Could the USSR Liberalize w/o Fragmenting?

Can a liberalized USSR maintain its borders?

  • Yes

    Votes: 21 50.0%
  • No

    Votes: 21 50.0%

  • Total voters
    42
Could the USSR have retained its borders and not lose any of its constituent republics while also liberalizing its economic and political systems, resulting in the same general level of freedom as was present in 1990s Russia?
 

CaliGuy

Banned
Could the USSR have retained its borders and not lose any of its constituent republics while also liberalizing its economic and political systems, resulting in the same general level of freedom as was present in 1990s Russia?
No; regardless of anything else, the Baltic states were gone as soon as they were allowed to exit.

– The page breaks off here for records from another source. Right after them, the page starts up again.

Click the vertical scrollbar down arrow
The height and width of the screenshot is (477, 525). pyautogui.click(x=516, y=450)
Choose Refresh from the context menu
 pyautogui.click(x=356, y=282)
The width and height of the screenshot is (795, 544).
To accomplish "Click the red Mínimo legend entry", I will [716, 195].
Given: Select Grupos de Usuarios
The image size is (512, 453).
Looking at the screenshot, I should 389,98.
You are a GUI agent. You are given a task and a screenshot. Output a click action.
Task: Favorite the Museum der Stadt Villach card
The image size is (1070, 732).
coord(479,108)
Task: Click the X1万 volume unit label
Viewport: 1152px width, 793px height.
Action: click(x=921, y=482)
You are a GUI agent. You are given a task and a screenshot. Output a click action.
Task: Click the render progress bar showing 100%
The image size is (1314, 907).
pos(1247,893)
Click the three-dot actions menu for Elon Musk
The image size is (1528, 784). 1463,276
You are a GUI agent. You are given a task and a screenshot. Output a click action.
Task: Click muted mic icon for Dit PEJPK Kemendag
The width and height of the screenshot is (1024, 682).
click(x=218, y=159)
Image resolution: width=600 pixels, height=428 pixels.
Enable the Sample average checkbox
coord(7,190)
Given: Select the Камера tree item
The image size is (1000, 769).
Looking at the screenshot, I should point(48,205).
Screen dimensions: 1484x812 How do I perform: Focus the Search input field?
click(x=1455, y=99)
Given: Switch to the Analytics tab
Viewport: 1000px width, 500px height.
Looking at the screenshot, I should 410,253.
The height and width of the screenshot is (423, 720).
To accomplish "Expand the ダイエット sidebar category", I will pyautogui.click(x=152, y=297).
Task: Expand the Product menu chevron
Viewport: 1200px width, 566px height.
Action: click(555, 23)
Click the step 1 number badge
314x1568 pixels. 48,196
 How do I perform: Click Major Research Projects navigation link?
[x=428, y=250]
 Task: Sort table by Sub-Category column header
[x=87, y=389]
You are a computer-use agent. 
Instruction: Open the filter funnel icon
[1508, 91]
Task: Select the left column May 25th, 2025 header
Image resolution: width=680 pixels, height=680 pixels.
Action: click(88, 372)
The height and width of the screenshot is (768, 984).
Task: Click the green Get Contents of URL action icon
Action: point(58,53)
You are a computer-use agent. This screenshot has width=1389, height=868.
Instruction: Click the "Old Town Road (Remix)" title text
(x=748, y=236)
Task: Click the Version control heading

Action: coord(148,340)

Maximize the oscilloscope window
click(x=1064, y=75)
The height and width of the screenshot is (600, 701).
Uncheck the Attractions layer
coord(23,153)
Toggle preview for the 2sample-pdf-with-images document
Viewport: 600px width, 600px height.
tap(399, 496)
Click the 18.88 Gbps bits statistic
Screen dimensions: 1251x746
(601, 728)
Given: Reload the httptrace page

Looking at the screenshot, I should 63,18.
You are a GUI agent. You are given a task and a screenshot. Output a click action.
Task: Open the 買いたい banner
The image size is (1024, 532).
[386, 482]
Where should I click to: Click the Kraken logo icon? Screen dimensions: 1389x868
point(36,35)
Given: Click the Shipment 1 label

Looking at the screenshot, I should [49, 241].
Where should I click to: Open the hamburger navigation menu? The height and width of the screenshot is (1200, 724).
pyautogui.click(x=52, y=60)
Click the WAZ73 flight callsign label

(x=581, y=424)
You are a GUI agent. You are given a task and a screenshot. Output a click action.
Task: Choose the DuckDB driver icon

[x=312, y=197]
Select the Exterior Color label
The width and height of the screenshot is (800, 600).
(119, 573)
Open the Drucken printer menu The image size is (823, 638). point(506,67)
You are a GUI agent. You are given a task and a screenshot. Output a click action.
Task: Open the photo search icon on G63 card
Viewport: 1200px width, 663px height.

To undo that, you have to have the Bolsheviks seize the Baltic states during the Russian Civil War. However, even then it might be too late considering that the Bolsheviks would be unable to build mass support for their regime through universal literacy in the Baltic states (since most people there were already literate even in the early 1920s).
 
Oh yeah totally, stop the drift to the right throughout the 80s, which is when and why the breadlines and other such inefficiencies start to happen, and I highly doubt that many of the people will wish for full independence.
 
Consider that Kiev was part of Russia before the Baltic state seizures... I CAN imagine USSR keeping everything but the Baltics
 

CaliGuy

Banned
Oh yeah totally, stop the drift to the right throughout the 80s, which is when and why the breadlines and other such inefficiencies start to happen, and I highly doubt that many of the people will wish for full independence.
The Balts still will, though.
 

RousseauX

Donor
Could the USSR have retained its borders and not lose any of its constituent republics while also liberalizing its economic and political systems, resulting in the same general level of freedom as was present in 1990s Russia?
Sure, just have the new Union treaty go through

The USSR basically becomes a confederation with a unified foreign policy and military (in theory anyway), while almost all domestic policy goes to individual republics

on the long run maybe the federal government loses power until the union is basically symbolic only but the USSR would have existed in some form for a lot longer
 

RousseauX

Donor
and yes, the baltics are gone unless the Russians are willing to keep putting troops in there (which they could do) to keep them in
 

CaliGuy

Banned
on the long run maybe the federal government loses power until the union is basically symbolic only but the USSR would have existed in some form for a lot longer
Or you could have eventually seen a re-centralization of power in this Union.
 
and yes, the baltics are gone unless the Russians are willing to keep putting troops in there (which they could do) to keep them in
You could also put the Baltic states + Kaliningrad into one administrative unit and let the entirety of it vote on independence, it's less "in your face" and gets you the same result.
 

CaliGuy

Banned
You could also put the Baltic states + Kaliningrad into one administrative unit and let the entirety of it vote on independence, it's less "in your face" and gets you the same result.
Kaliningrad probably wouldn't be enough to offset the pro-independence Balts, though.
 
I mean, 'equal to OTL 1990s Russia' is a low enough bar that it can be met fairly easily, yeah. Just slot the Balts in as the Chenya analogue and everything's fine (and they'll probably get treated a fair bit lighter, given the whole 'right next to NATO' thing.)

But a different fallout of Lenin's death in the '20s (preferably involving Stalin falling down some stairs), a more politically successful Khrushchev Thaw, or avoiding the '91 coup should all do it, really.
 
Kaliningrad probably wouldn't be enough to offset the pro-independence Balts, though.
A million Russians in Kaliningrad + 20-30 % in the other three Baltic states who would be inclined to vote for remain, seems like a good enough chance and if it doesnt work out there's no real loss with the toxic waste dump Kaliningrad gone.
 

CaliGuy

Banned
A million Russians in Kaliningrad + 20-30 % in the other three Baltic states who would be inclined to vote for remain, seems like a good enough chance and if it doesnt work out there's no real loss with the toxic waste dump Kaliningrad gone.
Lithuania was less than 10% ethnic Russian, though.